さて、ひとしきり悪巧み話に花を咲かせた後、私の心中でタイマーが働き、突然我に返って本題に入る。
「ただね、昔、整体の先生に聞かされた話だけど……そういう意地悪な行動って、多くは病心、つまり、身体を病んでいる人の心なんだそうです。つまり、健全な人なら、大らかな態度を取るけれど、具合が悪いとせっかちで意地が悪い態度になるものですよね? この場合も、お医者さんが相手にする程の病気にはなっていないかも知れないけれど、大らかな気持ちでいられるほどには健康じゃないんですよ。

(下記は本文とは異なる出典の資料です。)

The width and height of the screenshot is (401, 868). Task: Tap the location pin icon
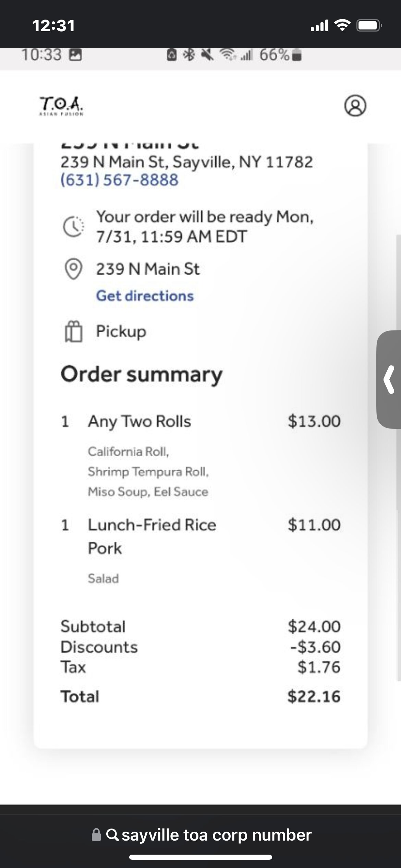73,269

身体が悪いから、目の前にあるものさえも人に取らそうとするでしょう? (そうだとのこと)、身体が思うように動かせないから人を使うんです。でも、使われた方にしてみれば自分だって楽じゃないのに迷惑で腹立たしいですよね。だから整体に掛かると、腰が軽く(行動力がます)なって、夫婦げんかが減るというのです。
でも、この状態の悪いところは、当人に不健康の自覚がないことです。当人には、治そうという気持ちはないだろうし、「整体に行け」「病院に行け」といっても面倒がるし、それどころか病気扱いすれば怒り出すのがオチでしょう。つまり、治せない、どころか、治そうとすればかえって悪くなるんです。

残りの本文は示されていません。